2. Analytical and Conceptual Framework

2.1. Rooted Water Collectives

Rooted water collectives (RWC), as described by Vos et al. [27], is an analytical concept to identify and examine the dimensions of collective action around communal management of water systems, of social movements defending and advocating for communal management of water systems, and the possible interaction among these two. It differentiates itself from other conceptual frameworks, such as the institutional development framework (IAD) and the social-ecological systems framework (SES) (e.g., [28,29]), by highlighting the power and political dimensions of these collectives. The ontology of RWC departs from the justice and empowering effects of collective action. It includes scrutiny of internal politics and hierarchical relationships, intersectionality, as well as embeddedness in broader political strategies and power structures. The RWC framework rejects the application of rational choice theory and methodological individualism to investigate or comprehend such patterns and relationships. As Vos et al. explain, the framework also allows for the description of “the plurality of ontological understandings, epistemological perspectives, worldviews, and values, including the disputes among discourses and multiple languages of valuation” [27] (p. 4).
The framework developed by Vos et al. [27] builds on a detailed analysis of five contextual factors within which these collectives operate. These are “(1) the strength and involvement of the state bureaucracy…, (2) the strength of civil society and room for manoeuvre…, (3) the functioning of agricultural markets and the economic environment of the water sector…, (4) the academic and epistemological environment …, and (5) the techno- physical and agro-ecological environment” [27] (p. 4) (We are not describing the factor “strength of civil society and room for manoeuvre” since we focus in this article on rural collectives that own and manage local water schemes and do not operate on other levels of governance.). The collectives that emerge and reproduce themselves within these contextual environments are then described according to the following three dimensions: (1) their rootedness, (2) their internal structure and capacities and (3) their effectiveness of activities. Rootedness refers to the extent that these collectives function on the basis of solidarity, belonging, motivation, identity and awareness and build on vernacular water knowledge. The internal structure and capacities describe the different forms of capacities and the strength of democratic decision making and gender equality in the collective. The effectiveness of activities then refers to the cross-scalar alliance building, advocacy impact innovativeness and their effect on socio-environmental improvements (see Figure 1).
The aim of this article is not to compare the three case studies on the practical details of the contextual factors affecting their functioning, but to identify common underlying dynamics and obstacles affecting the emergence and reproduction of water collectives and the outcomes achieved by them in terms of water supply. The framework of rooted water collectives was chosen, since its detailed scrutiny of contextualization in combination with its constructivist ontological lens allows to describe the situatedness of these collectives while recognizing common dynamics and obstacles.

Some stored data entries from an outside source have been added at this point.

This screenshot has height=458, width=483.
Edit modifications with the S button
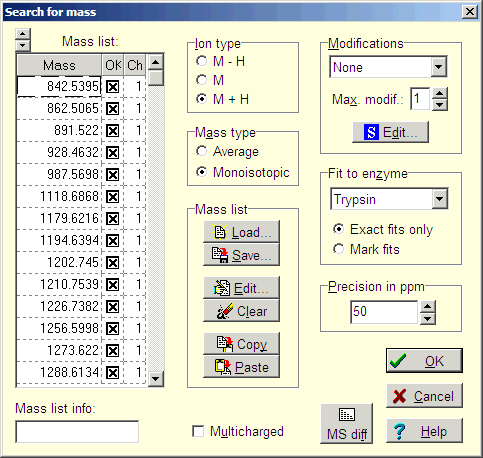(390, 132)
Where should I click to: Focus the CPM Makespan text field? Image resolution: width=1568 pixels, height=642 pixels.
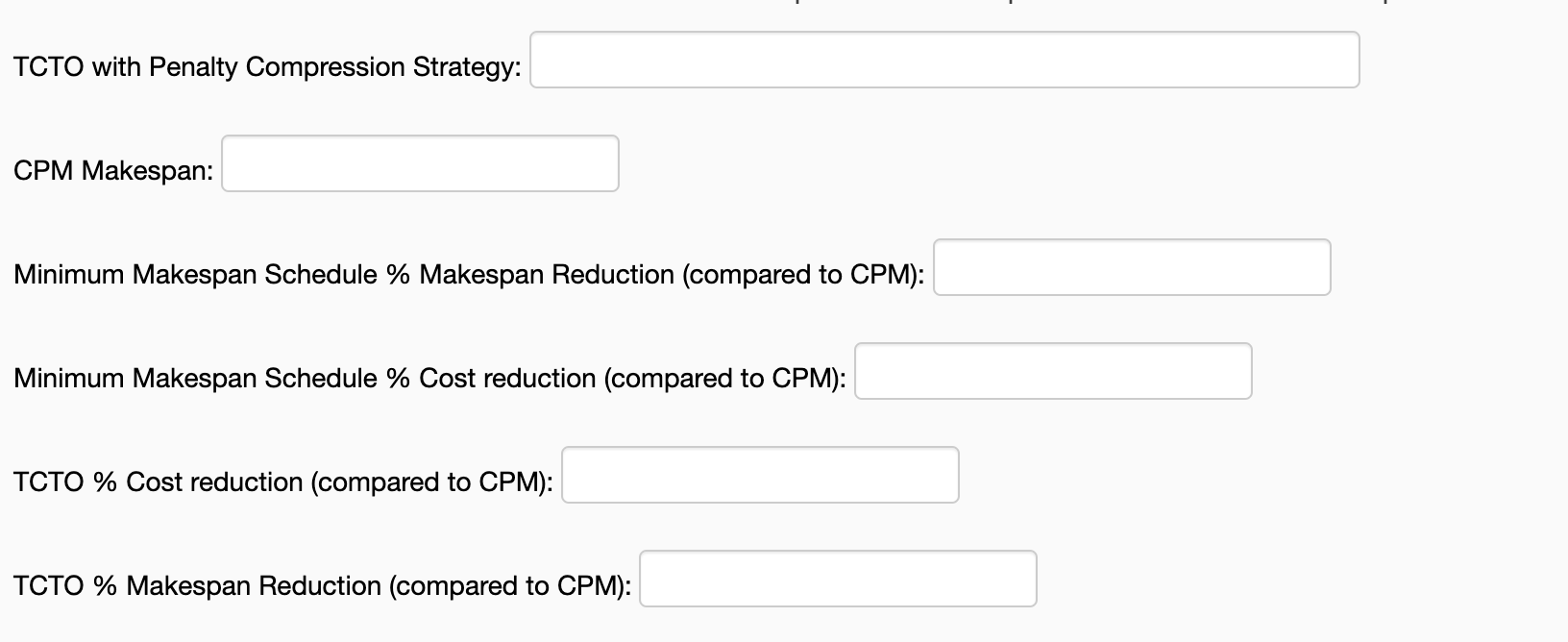click(x=420, y=163)
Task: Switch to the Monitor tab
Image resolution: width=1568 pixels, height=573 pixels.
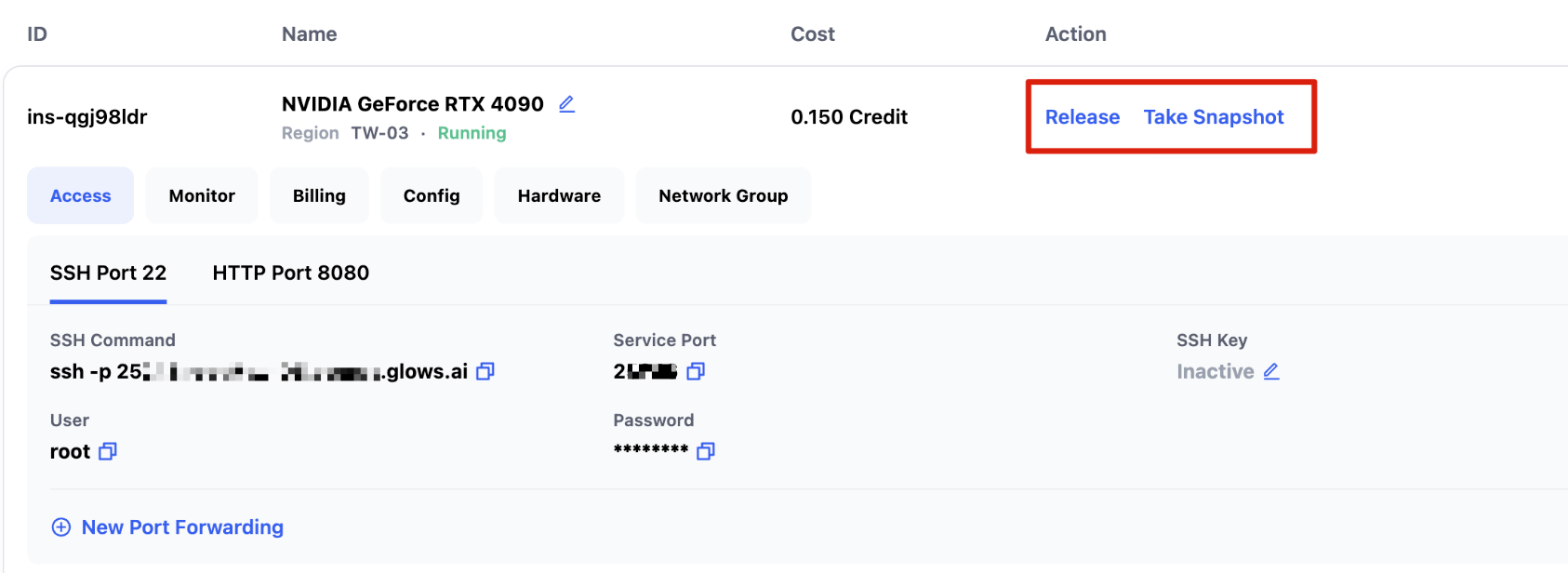Action: (x=202, y=195)
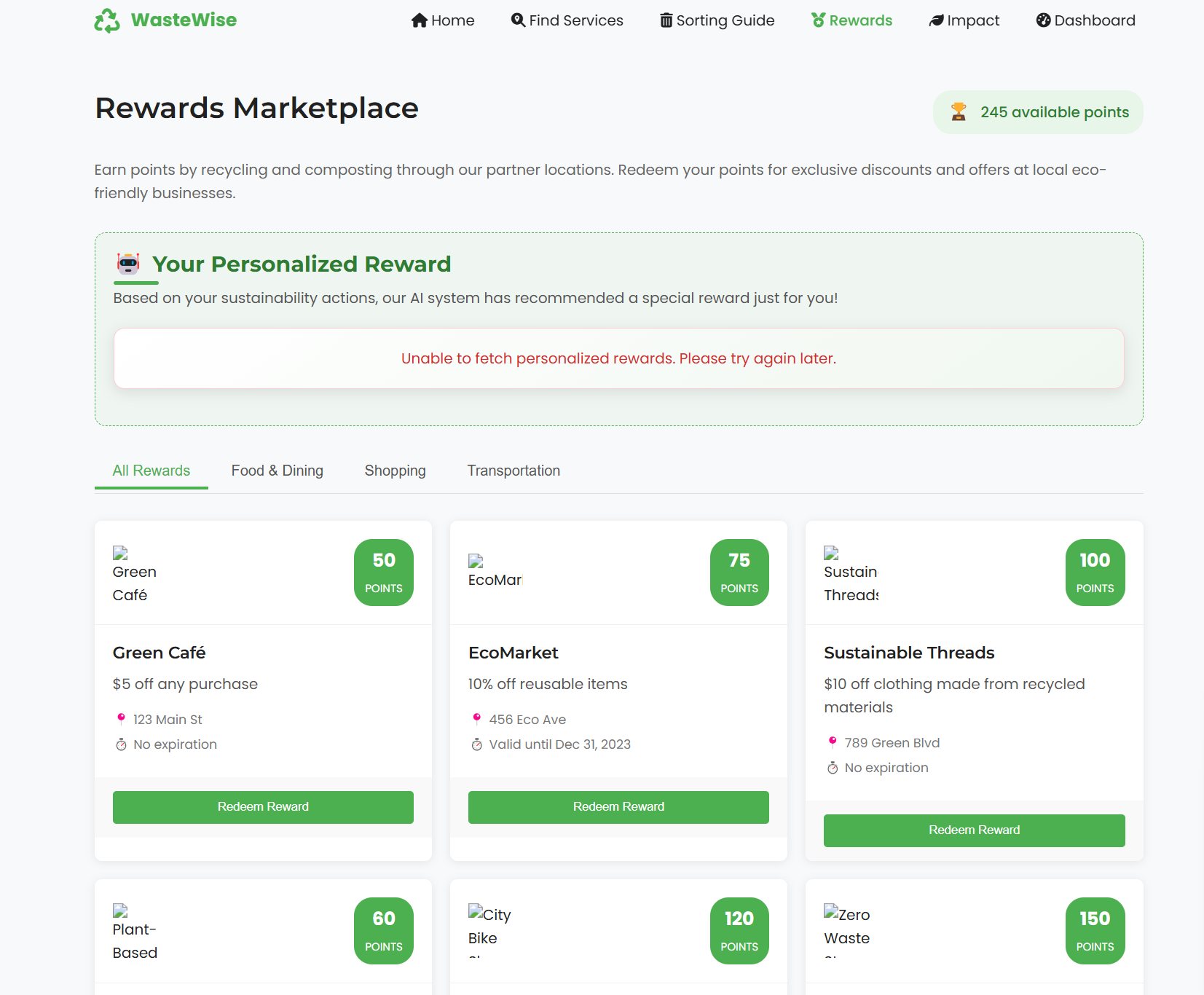Redeem the Sustainable Threads reward
The image size is (1204, 995).
coord(974,830)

2.2. Modernist and Neoliberal Paradigms

Modernism and neoliberalism and are two paradigmatic constructions that, through their promotion in policies, define our time’s societies to a large extent. While the term modernism initially described the radical reshaping of societies after enlightenment and the industrial and French revolutions [30,31], increasingly it came to stand for the core values of Development with a capital D [32,33]. Scott [34] characterizes modernism as “a supreme self-confidence about continued linear progress, the development of scientific and technical knowledge, the expansion of production, the rational design of social order and the growing satisfaction of human needs”. The idea of development toward this modern utopia, which emerged in the 19th century “to ameliorate the perceived chaos caused by progress” [35] (p. 30), was and still is guided by a positivist epistemology and consequently neglects alternative and subaltern forms of knowledge. Only what can be measured within the realms of positivist science can be true and assigned a value.
In their discussion of hydro-territorial development, Boelens et al. [36] outline some critical tenets of modernist paradigms. They entail the fundamental belief in, and societal-technological project of, humans’ agency to pass from one development stage to the next improved one along a linear trajectory. For this, both traditional societies and nature are seen as disordered, in need of being conquered, colonized and subjected to modern humanity’s will and benefit. Its discourse and societal project “inherently entail an epistemological and ontological divide between society and nature … [Its project of] rational design of social, political, and cultural order, commensurate with the laws of natural science, entails standardizing the subjects of development and eliminating attributes that are considered “situated”, “deviant”, and “contextual”…” [36] (p. 8). Core modernist notions are as follows:
“… (1). ‘De-rooting’ the past and ahistorical views that stress ‘making a break’ and discontinuity (in order to achieve development); (2). The deep-grounded notion of the plannability of socio-natural futures; (3). The need and possibility of reducing diverse cultural meanings, values, language, and knowledges to a single rubric to arrive at one common metric (‘commensuration’); (4). The objectification of social values and relationships and the calculability of societal choices and preferences to derive socially engineered optimal outcomes; (5). The deployment of instrumentalist rationalities that enable a universalist water governance culture; and (6). The commodification of nature and society to justify large-scale hydro-territorial development….” (see [36] (pp. 7–8); see also [37,38,39,40,41]).
This monopolisation over the creation of truth by positivist science paved the way for the dominance of mathematical principles in economics from neo-classical economics onward. The use of formulas and graphs and the integration of terms from natural sciences like equilibrium and laws (imitating natural laws) created the idea that economics was no longer a contestable social science, but a supposed exact science free from ideology [42].
The term ‘neoliberalism’ emerged In the 1930s and describes the conviction that markets should be expanded and introduced where they do not existing [43]. Harvey [44] (p. 2) defined neoliberalism as “a theory of political, economic practices that proposes that human well-being can best be advanced by liberating individual entrepreneurial freedoms and skills within an institutional framework characterized by strong private property rights, free markets, and free trade”. While this view was initially just a counter position to Keynesian economics that dominated the post-war period [45,46], it arrived in the mainstream through the adoption of its central principles by conservative parties in many countries in the 1970ies. The electoral success, particularly of Margaret Thatcher in the United Kingdom in 1979 and Ronald Reagan in the United States in 1980 [43], then solidified what later was coined “the neoliberal turn” [44]. This turn was characterised by a wave of welfare state withdrawal, privatisation, market deregulations [45], and public sector reforms. Under the term new public management, neoliberal policies encouraged public institutions to orient their structure and operation in line with private companies [47] and to introduce competitive markets where this was possible [48].
We consider modernisation and neoliberalism to be intertwined in our current epoque; in capitalist societies, modernisation is a precondition and foundation for neoliberalism. The reduction in public capacities and the privatisation in return creates entry points for modernist actors. We therefore choose to apply both these concepts in this article to describe underlying dynamics affecting water supply in both SA and Switzerland.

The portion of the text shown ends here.